Goal of the exercise
The entries need to be copied exactly.

Collected data
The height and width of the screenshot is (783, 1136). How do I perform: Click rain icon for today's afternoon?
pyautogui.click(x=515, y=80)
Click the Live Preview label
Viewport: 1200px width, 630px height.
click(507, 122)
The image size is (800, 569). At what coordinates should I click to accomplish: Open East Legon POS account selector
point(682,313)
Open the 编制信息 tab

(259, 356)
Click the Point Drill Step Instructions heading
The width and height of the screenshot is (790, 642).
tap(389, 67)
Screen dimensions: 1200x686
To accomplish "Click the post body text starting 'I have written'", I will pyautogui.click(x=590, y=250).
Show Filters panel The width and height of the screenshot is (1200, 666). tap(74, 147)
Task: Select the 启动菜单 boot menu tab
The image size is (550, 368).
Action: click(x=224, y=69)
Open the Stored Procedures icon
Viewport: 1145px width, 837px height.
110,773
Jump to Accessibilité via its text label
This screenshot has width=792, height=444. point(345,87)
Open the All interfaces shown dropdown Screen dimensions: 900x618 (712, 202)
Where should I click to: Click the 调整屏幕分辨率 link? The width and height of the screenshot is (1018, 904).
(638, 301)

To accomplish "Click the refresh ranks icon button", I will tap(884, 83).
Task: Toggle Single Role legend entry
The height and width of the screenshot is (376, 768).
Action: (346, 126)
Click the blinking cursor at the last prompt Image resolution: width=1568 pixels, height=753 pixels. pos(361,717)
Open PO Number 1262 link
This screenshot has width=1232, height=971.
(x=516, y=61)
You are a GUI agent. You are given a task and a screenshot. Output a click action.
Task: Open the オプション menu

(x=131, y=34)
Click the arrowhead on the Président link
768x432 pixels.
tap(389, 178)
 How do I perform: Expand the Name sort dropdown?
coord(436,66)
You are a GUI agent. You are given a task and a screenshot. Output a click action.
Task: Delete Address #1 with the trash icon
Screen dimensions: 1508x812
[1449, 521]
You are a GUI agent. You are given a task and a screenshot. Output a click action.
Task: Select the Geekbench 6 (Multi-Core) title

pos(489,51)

Exercise response
The height and width of the screenshot is (783, 1136). How do I perform: Click rain icon for today's afternoon?
pyautogui.click(x=515, y=80)
Click the Live Preview label
Viewport: 1200px width, 630px height.
click(507, 122)
The image size is (800, 569). At what coordinates should I click to accomplish: Open East Legon POS account selector
point(682,313)
Open the 编制信息 tab

(259, 356)
Click the Point Drill Step Instructions heading
The width and height of the screenshot is (790, 642).
tap(389, 67)
Screen dimensions: 1200x686
To accomplish "Click the post body text starting 'I have written'", I will pyautogui.click(x=590, y=250).
Show Filters panel The width and height of the screenshot is (1200, 666). tap(74, 147)
Task: Select the 启动菜单 boot menu tab
The image size is (550, 368).
Action: click(x=224, y=69)
Open the Stored Procedures icon
Viewport: 1145px width, 837px height.
110,773
Jump to Accessibilité via its text label
This screenshot has width=792, height=444. point(345,87)
Open the All interfaces shown dropdown Screen dimensions: 900x618 (712, 202)
Where should I click to: Click the 调整屏幕分辨率 link? The width and height of the screenshot is (1018, 904).
(638, 301)

To accomplish "Click the refresh ranks icon button", I will tap(884, 83).
Task: Toggle Single Role legend entry
The height and width of the screenshot is (376, 768).
Action: (346, 126)
Click the blinking cursor at the last prompt Image resolution: width=1568 pixels, height=753 pixels. pos(361,717)
Open PO Number 1262 link
This screenshot has width=1232, height=971.
(x=516, y=61)
You are a GUI agent. You are given a task and a screenshot. Output a click action.
Task: Open the オプション menu

(x=131, y=34)
Click the arrowhead on the Président link
768x432 pixels.
tap(389, 178)
 How do I perform: Expand the Name sort dropdown?
coord(436,66)
You are a GUI agent. You are given a task and a screenshot. Output a click action.
Task: Delete Address #1 with the trash icon
Screen dimensions: 1508x812
[1449, 521]
You are a GUI agent. You are given a task and a screenshot. Output a click action.
Task: Select the Geekbench 6 (Multi-Core) title

pos(489,51)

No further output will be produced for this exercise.